John Alcott descreveu numa entrevista como o clima inconstante da Irlanda mudava quase todos os dias, às vezes de momento para momento, com tempestades que às vezes duravam apenas alguns minutos. Como Kubrick queria filmar as muitas cenas ao ar livre apenas com luz natural, o diretor usou um Arriflex 35BL.
Alcott disse, “Kubrick continuaria filmando se ‘o sol está entrando ou não'”. Eles foram capazes de fazer isso porque o controle da abertura da câmera era maior que o normal e permitia “mudanças na abertura de uma lente a partir de um mecanismo de engrenagem na parte externa da câmera”. Estas mudanças ajudaram a compensar pequenas alterações na luz, e foram uma forma de ajudar Kubrick a manter algum controlo de uma situação que, apesar de crucial para o filme e seus temas, provavelmente ainda classificava um artista tão habituado a trabalhar em circunstâncias que ele controlava até ao último rolo de roupa. Como diz Tyler, “Kubrick podia dizer a um actor ou membro da equipa o que gostava, ele não podia dizer às nuvens o que fazer”.
Up fechar de longe
Outra sequência excepcionalmente desafiante foi a primeira grande cena de batalha, que, nas palavras de Alcott da entrevista ligada acima, “abre com uma filmagem filmada por uma das três câmaras a correr simultaneamente ao longo de uma pista de 800 pés”. Como Tyler observa, essa captura foi particularmente difícil porque começa no final da lente zoom de 250mm, e “quanto mais você fez zoom, mais exagerado foi cada pequeno choque nos registros de movimento da câmera”, mas eles elaboraram um sistema de estabilização que minimizou o movimento.
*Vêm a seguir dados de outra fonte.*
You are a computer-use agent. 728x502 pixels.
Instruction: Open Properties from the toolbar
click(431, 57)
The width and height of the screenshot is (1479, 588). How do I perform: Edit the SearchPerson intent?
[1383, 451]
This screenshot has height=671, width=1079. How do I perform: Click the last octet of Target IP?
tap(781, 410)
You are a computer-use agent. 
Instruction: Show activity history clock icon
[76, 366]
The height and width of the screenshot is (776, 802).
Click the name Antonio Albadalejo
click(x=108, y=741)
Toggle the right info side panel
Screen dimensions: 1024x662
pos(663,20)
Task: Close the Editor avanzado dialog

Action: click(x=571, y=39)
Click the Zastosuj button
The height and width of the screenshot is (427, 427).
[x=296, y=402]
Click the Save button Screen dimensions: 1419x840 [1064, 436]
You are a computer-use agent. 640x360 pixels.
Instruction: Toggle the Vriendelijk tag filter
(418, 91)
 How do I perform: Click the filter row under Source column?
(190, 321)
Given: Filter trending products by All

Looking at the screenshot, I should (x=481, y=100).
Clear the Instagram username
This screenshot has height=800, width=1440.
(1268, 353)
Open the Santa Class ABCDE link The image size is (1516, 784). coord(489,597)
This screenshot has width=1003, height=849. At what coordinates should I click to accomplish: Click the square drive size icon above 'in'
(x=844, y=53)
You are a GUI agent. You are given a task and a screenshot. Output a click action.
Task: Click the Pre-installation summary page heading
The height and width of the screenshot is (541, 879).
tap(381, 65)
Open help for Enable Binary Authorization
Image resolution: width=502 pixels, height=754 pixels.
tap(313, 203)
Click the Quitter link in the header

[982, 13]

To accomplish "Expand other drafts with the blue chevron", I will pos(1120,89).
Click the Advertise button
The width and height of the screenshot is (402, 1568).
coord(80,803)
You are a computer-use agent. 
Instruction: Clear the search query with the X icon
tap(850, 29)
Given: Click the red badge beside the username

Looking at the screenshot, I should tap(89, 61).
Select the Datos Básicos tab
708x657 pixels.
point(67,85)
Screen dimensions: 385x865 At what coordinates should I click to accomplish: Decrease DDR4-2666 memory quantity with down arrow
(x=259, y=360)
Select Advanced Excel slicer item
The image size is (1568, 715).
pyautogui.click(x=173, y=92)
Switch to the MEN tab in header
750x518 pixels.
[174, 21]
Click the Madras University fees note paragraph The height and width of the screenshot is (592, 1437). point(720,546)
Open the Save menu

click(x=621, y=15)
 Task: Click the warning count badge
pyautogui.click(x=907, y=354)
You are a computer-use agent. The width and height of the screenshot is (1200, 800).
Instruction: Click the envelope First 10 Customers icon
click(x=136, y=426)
E, na verdade, todas as imagens de grande plano na sequência, “assim como as grandes, foram filmadas a partir do final dos 250mm”.
Se nunca viu o Barry Lyndon, devia fazer um favor a si próprio e ver um dos filmes mais singulares de Hollywood alguma vez feitos e, sem dúvida, um filme em que Kubrick, fresco da desilusão do seu projecto Napoleão adiado (permanentemente, acabaria por se revelar), contou uma história mais pequena, quase do mesmo período de tempo. Ele tem um poder tremendo, é diferente de tudo no seu cânone, e se destaca especialmente da grande maioria das peças da época já distribuídas por um grande estúdio americano. É um filme que, no final das contas, é inelutável e sublimemente próprio.